Entre um e outro passamos pela história viva do Bosque do Olival, embora seja mais jardim do que bosque, agora que o distrito de San Isidro foi crescendo à volta das oliveiras trazidas de Espanha em 1560. É um dos locais preferidos para fotos de casamentos e as árvores continuam a dar azeitonas que são colhidas e vendidas — com o dinheiro pagam-se os salários aos jardineiros, por exemplo. Mais adiante, ainda em San Isidro, atravessamos a Avenida Camino Real sobre o antigo caminho inca, percorrido incessantemente pelos carteiros do império — não um mero caminho, mas um emaranhado de 50 mil quilómetros que cruzavam todo o território dominado pelos incas, indo além das actuais fronteiras do Peru.
Perdidos em Barranco
Que seria de Lima sem as suas varandas sobre o Pacífico? Se Havana tem “o” Malecón, Lima tem malecones, no plural, que acompanham grande parte do seu litoral. Chamam-lhe Costa Verde, embora o castanho seja particularmente relevante, já que fazem as paredes das arribas onde os malecones-varandas se penduram. Há um ponto em Miraflores, lemos, onde a vista vai de Chorrillos (o melhor ceviche de rua da cidade, dizem, ao domingo da manhã, saído directamente do mar para a panela) a La Punta — ou seja, a vista engole toda a cidade que se encontra à beira-mar.

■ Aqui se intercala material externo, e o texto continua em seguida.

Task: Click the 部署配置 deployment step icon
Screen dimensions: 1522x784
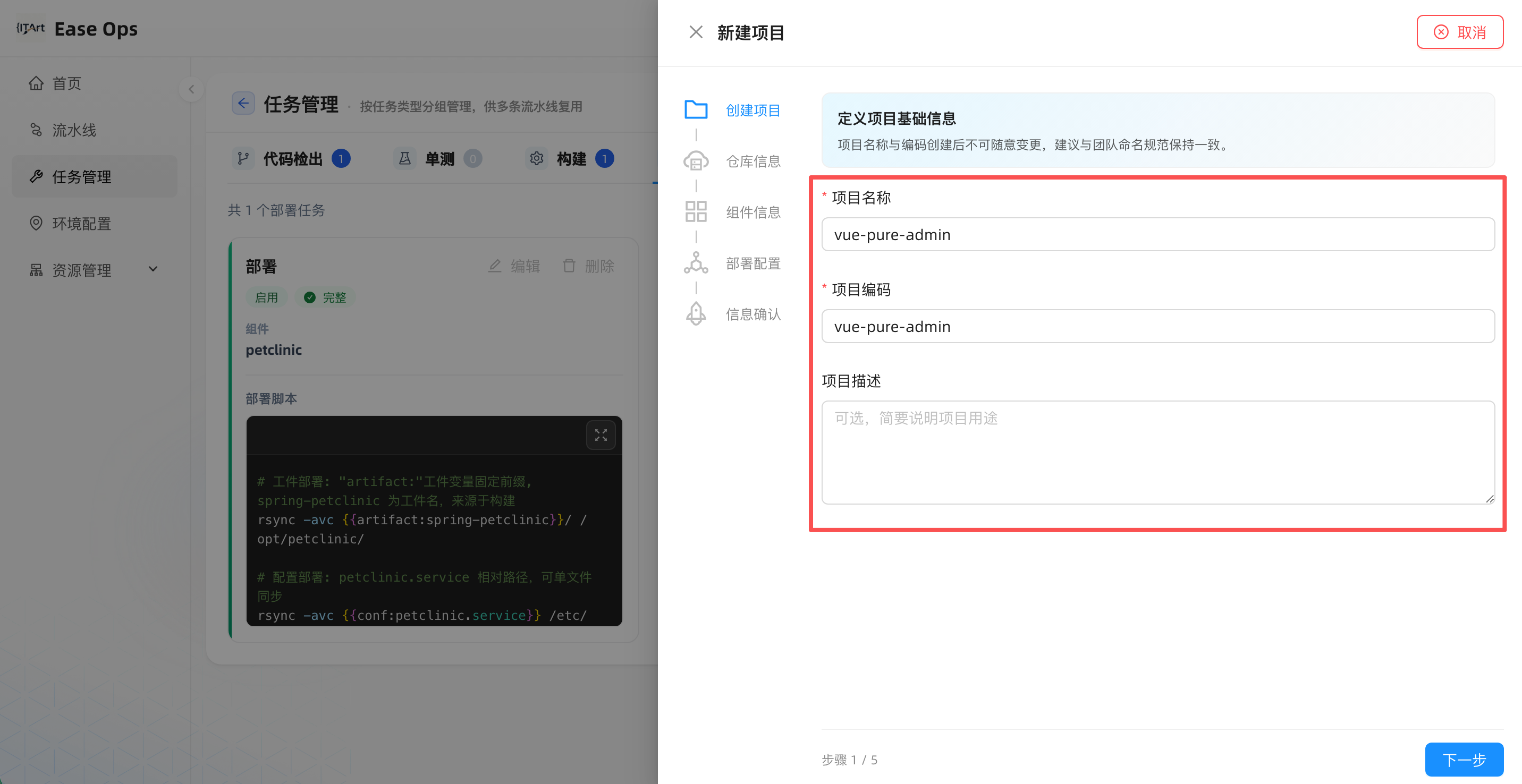Action: (x=696, y=263)
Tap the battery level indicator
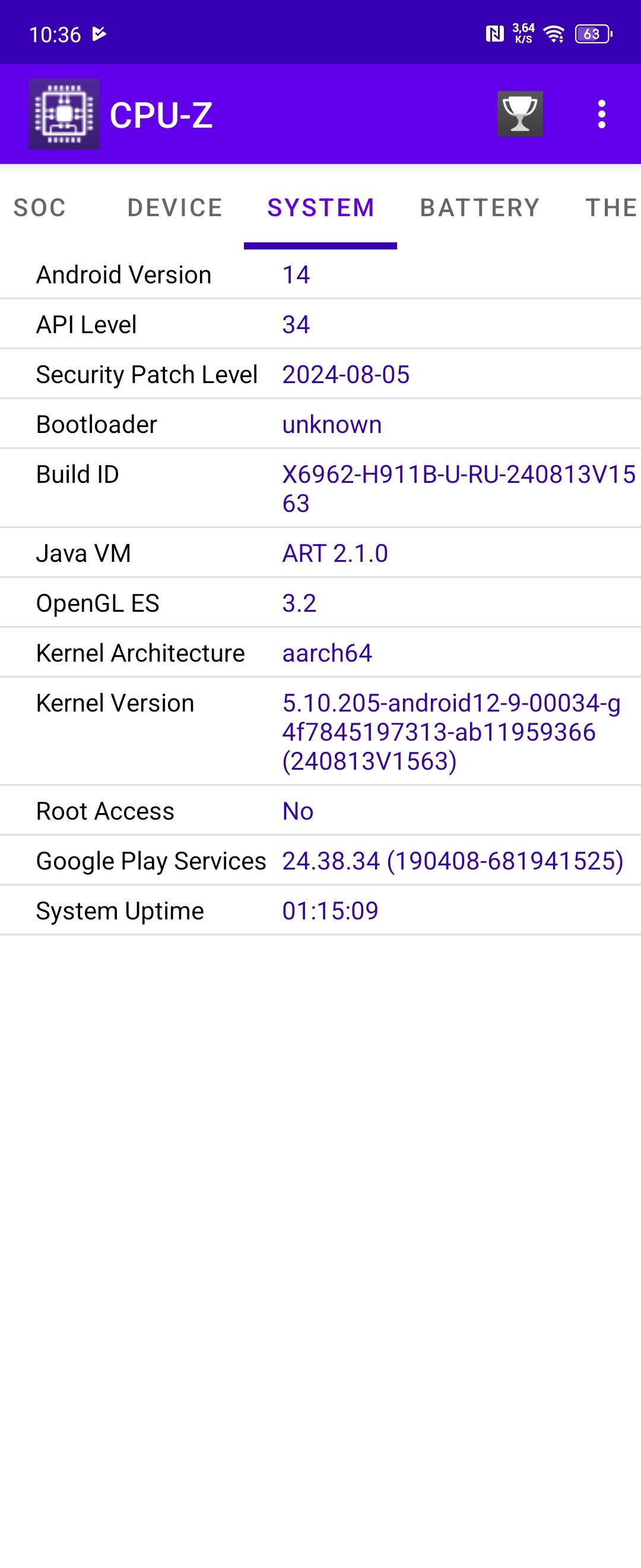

Não estivemos lá — o malecón em Miraflores vimo-lo apenas do carro, passando entre o centro comercial Larcomar, virado ao oceano, e as esplanadas exteriores, do outro lado, no que resta do antigo parque Salazar, cenário de vários romances de Vargas Llosa, cujos personagens percorrem incessantemente Miraflores (e San Isidro). E não vimos ao vivo e a cores um dos postais ilustrados da cidade: os parapentes a sobrevoar as praias. No entanto, perdemo-nos em Barranco e na nossa ânsia de descobrir fomos ter à beira-mar, às varandas ajardinadas e com toques “gaudíanos” na decoração, feita de formas caprichosas e forradas a azulejos.
Como nos perdemos em Barranco? Em busca da boémia que faz a mística recente deste bairro. E se na primeira incursão não a encontramos, tivemos a sorte de ver a famosa Ponte dos Suspiros — não a atravessamos, logo não tivemos direito a pedir o desejo que dizem que concede a quem o faz sem respirar — sem saber que era famosa: apenas um recanto inesperado de tão pitoresco e idílico numa garganta que tem como pano de fundo uma réstia de oceano e casas cor ocre forte que trepam o penhasco. Não sabíamos, claro, que tinha inspirado uma das canções mais míticas de Chabuca Granda, El Puento de los Suspiros, um dos vals (música crioula e afro-peruana que se desenvolveu em Lima no século XIX) mais famosos do país.